You can't make it up!

I am writing this blog on the train back to London after my first weekend at the Comedy Store in Manchester, because something hilarious has just happened that I want to share with you all and try to include into my set.

I got to Manchester Piccadilly Station and saw that the next train to Euston was leaving within one minute, I decided not to run to the platform and instead wait for the next one which was only about 15 minutes later. I purchased a healthy veggie baguette from Upper Crust and then made my way to my train, getting there early enough to secure myself a table and get my brunch set-up along with my laptop, so I could be creative and satiate my appetite. I was lucky to get a table, but that's what happens when you're the early bird. I checked the electronic display above the table and all seats were displayed as "AVAILABLE". Comfortable and smug, fortune had obviously smiled upon me today, all was good in my world.

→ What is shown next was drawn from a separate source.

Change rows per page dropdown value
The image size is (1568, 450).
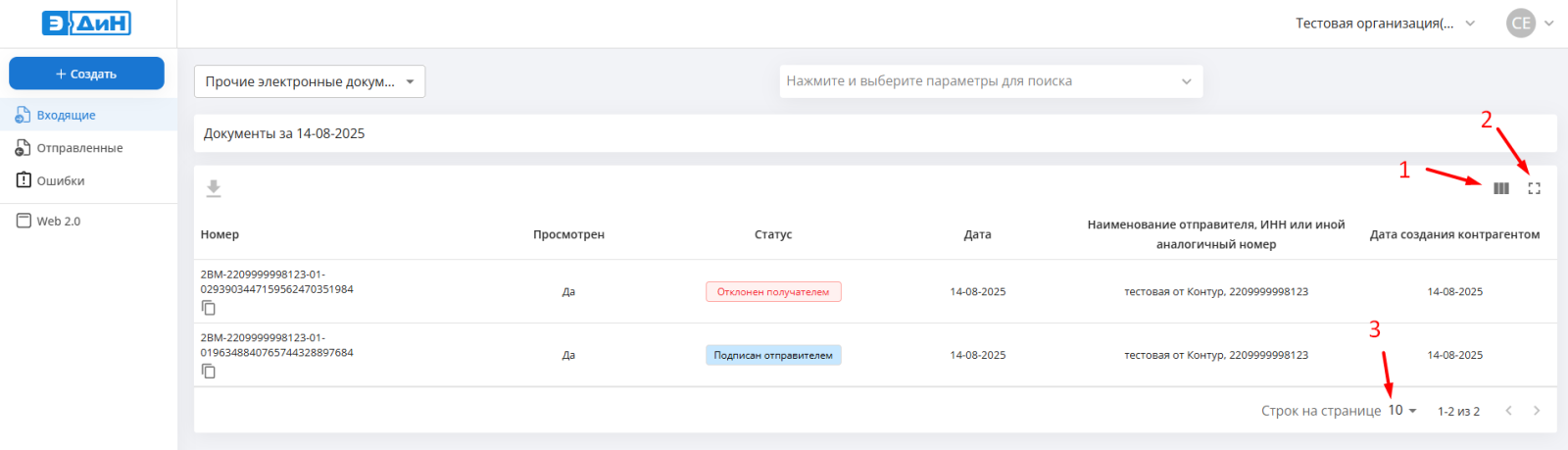point(1402,411)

Suddenly, a loud voice boomed from beyond the aether, a voice claiming to be the "Train Manager", he who control the dominion of the train, who sets it forth in motion for all mankind to traverse the rails and see the world (country). I couldn't see this "Train Manager", I could only hear his voice as he bellowed to those of us who dwell upon the passenger plane of the train, that the signs of "AVAILABLE" were false, a lie concocted by his arch nemesis, the diabolical electronic computer devil. The "Train Manager" warned us of a day when those with "Reservations" would appear, wielding divine tablets of right to their promised seats because they ascribed to the religion of the train and had chosen to buy their tickets online. As we trembled before the mighty booming voice of he who controls the train, I prepared myself for the event that I may be asked to leave my comfortable life at the seat, which I had sequestered myself into, enjoying the relative peace of a table and electric socket.

Then it happened...

...I had to give up my seat to a family of Hasidic Jews.

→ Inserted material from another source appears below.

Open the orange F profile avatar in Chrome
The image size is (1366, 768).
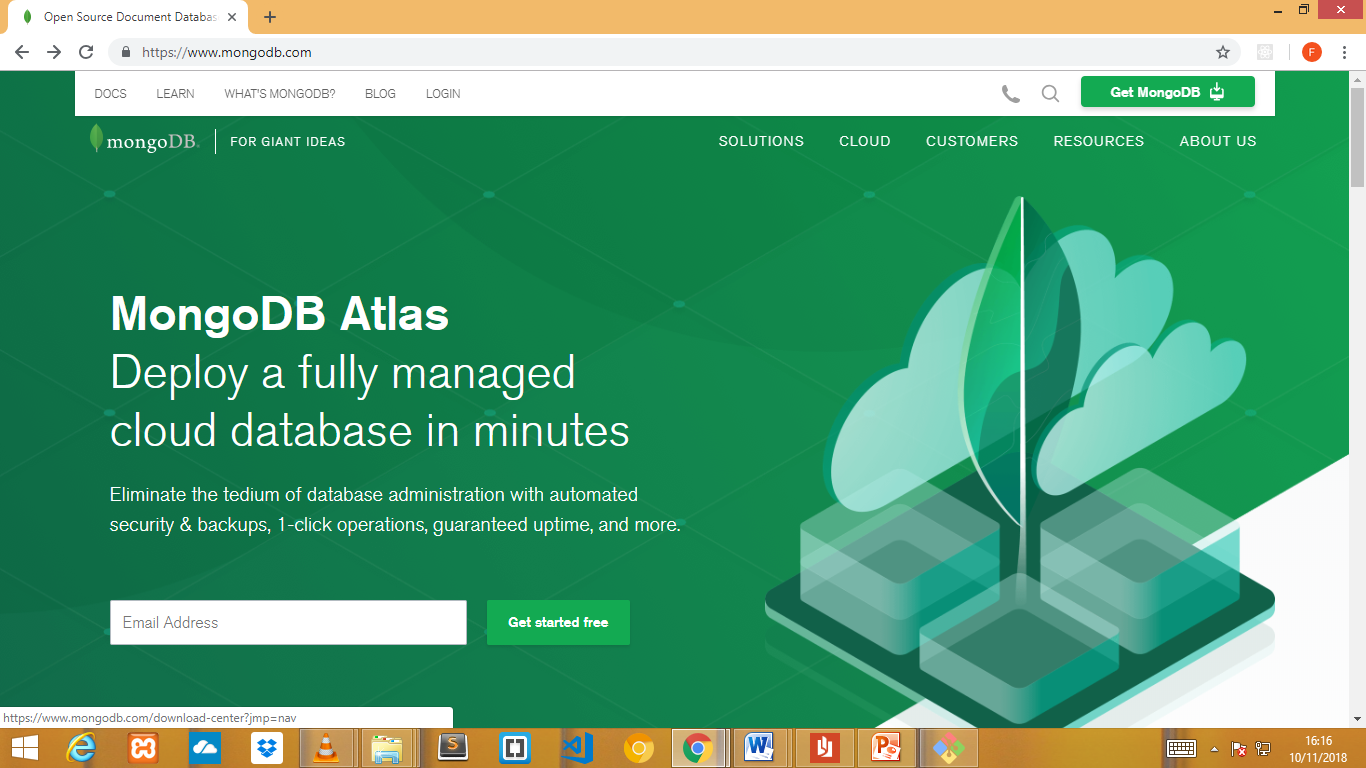pos(1311,51)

I almost burst out laughing, it was divine comedy genius at work. Sure, it would've been funnier if I were actually a Palestinian, but this is good enough for me. I thought about protesting and saying, "But I was here first" as witnessed by the other passengers, but sure enough the divine tablets of truth that are the tickets would prove otherwise when the booming voice told us that the reservation system was broken.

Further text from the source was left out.